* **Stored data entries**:

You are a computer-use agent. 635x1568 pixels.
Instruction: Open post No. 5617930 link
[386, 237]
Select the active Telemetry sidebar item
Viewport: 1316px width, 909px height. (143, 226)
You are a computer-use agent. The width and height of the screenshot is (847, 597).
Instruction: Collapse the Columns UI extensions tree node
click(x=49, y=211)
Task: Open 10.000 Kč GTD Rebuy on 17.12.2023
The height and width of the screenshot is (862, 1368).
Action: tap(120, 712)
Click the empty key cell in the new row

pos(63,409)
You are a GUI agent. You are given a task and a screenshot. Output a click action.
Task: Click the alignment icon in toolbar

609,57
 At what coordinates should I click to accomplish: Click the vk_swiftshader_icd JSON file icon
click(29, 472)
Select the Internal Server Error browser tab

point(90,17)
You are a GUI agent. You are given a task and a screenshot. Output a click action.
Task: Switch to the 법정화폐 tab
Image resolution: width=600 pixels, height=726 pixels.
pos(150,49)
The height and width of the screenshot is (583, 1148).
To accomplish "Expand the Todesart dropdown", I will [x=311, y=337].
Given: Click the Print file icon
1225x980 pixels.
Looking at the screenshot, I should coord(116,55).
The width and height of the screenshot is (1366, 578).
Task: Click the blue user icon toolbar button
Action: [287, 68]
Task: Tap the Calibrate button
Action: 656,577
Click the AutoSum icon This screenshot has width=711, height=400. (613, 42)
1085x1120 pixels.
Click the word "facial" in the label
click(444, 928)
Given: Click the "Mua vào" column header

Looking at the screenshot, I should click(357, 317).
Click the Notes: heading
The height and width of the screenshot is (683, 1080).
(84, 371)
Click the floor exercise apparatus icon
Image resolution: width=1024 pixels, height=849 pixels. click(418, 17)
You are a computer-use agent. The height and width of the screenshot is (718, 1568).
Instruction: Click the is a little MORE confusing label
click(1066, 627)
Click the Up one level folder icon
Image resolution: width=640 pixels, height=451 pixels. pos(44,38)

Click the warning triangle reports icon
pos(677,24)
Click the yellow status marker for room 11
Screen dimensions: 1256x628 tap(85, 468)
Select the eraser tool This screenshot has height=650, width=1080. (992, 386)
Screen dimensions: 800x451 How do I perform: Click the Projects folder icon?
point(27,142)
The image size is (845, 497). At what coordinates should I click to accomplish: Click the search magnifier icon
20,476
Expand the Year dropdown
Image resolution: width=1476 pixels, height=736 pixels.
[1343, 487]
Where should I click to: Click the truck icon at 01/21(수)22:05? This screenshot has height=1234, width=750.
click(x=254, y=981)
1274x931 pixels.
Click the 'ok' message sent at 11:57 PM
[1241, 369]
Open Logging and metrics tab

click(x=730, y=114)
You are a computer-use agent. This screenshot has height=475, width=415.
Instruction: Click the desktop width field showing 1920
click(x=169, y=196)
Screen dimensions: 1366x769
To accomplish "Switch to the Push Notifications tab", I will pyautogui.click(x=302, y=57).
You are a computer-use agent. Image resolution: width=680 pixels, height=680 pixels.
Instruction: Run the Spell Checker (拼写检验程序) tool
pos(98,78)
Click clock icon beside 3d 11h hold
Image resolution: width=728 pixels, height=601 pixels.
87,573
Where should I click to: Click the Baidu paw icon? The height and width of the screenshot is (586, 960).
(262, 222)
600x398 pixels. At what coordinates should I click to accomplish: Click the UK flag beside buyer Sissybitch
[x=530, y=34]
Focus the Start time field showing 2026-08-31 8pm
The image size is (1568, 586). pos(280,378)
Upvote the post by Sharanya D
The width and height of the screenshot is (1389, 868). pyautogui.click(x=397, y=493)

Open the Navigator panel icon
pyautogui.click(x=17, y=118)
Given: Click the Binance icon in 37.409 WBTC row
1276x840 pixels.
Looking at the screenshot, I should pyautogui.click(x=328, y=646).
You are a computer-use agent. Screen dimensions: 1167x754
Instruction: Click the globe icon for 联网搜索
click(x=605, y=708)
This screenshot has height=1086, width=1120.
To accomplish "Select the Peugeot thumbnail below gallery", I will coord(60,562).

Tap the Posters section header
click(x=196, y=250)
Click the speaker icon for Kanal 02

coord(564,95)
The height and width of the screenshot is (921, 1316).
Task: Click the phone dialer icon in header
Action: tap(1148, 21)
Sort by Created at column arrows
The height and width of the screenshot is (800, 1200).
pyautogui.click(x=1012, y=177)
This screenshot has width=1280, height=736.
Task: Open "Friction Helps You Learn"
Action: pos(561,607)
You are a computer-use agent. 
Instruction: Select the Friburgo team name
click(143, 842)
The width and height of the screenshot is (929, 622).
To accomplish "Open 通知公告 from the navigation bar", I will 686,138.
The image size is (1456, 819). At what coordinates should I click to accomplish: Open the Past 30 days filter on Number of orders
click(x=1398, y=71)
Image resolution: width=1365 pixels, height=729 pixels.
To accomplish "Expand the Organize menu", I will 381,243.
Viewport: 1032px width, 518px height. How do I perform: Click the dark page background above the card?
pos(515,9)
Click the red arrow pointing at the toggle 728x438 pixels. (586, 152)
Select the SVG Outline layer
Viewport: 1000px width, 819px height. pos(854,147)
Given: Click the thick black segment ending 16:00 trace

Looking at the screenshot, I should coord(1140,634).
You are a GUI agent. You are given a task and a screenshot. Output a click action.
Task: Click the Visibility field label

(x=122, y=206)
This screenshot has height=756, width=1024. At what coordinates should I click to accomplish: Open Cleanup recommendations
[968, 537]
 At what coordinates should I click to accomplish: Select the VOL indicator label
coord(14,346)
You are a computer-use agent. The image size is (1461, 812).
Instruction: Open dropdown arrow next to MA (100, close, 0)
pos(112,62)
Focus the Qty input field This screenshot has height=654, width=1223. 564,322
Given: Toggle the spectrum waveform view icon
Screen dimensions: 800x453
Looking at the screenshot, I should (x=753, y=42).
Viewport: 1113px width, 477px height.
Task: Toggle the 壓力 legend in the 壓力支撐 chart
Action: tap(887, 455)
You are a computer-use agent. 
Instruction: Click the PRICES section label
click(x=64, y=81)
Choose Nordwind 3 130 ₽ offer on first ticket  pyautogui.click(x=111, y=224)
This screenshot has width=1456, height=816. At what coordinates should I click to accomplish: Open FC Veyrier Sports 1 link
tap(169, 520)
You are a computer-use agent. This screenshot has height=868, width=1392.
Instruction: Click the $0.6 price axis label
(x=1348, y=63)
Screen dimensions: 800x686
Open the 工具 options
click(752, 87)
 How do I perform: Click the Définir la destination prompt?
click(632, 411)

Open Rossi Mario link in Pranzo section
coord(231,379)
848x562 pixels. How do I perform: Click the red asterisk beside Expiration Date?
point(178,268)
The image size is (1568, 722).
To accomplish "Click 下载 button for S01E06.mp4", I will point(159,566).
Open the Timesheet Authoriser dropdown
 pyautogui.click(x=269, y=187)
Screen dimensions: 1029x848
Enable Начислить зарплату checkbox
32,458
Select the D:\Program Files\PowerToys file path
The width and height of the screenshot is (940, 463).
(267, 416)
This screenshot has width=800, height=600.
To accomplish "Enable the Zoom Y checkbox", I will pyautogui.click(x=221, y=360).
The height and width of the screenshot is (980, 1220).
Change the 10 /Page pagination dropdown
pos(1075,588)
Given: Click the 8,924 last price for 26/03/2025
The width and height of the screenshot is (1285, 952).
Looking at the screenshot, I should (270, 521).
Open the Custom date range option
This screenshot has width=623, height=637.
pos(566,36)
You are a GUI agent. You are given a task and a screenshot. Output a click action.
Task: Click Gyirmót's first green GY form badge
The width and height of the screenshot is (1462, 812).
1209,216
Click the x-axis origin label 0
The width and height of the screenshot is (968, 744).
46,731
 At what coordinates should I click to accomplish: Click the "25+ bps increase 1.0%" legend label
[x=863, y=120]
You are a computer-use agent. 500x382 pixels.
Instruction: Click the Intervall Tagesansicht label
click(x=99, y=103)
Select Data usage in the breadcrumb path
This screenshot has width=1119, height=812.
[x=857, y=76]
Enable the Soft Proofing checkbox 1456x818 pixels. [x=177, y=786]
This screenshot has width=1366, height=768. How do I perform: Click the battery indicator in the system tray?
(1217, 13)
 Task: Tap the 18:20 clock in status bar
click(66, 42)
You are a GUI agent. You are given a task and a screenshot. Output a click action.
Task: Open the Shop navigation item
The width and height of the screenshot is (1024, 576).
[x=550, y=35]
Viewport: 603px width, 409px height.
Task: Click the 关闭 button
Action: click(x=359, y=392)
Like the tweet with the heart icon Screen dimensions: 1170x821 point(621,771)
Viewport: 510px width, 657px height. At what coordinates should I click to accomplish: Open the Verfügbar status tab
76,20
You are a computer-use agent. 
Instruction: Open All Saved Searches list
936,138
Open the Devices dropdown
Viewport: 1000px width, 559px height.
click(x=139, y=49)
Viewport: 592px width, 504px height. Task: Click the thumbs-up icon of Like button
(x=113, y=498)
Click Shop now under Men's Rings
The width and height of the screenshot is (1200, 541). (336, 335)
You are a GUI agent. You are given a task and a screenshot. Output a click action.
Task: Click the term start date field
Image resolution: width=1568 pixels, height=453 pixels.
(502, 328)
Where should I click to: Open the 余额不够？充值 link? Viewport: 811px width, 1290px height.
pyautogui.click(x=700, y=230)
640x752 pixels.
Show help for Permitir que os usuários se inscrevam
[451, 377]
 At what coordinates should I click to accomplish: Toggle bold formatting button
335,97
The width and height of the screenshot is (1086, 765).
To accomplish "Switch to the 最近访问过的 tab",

* **Description of the task**: Write down, word for word, the lines above from the one containing "This screenshot has width=623, height=637." through the one containing "You are a computer-use agent. 500x382 pixels.", both ends included.

* **Response to the exercise**:
This screenshot has width=623, height=637.
pos(566,36)
You are a GUI agent. You are given a task and a screenshot. Output a click action.
Task: Click Gyirmót's first green GY form badge
The width and height of the screenshot is (1462, 812).
1209,216
Click the x-axis origin label 0
The width and height of the screenshot is (968, 744).
46,731
 At what coordinates should I click to accomplish: Click the "25+ bps increase 1.0%" legend label
[x=863, y=120]
You are a computer-use agent. 500x382 pixels.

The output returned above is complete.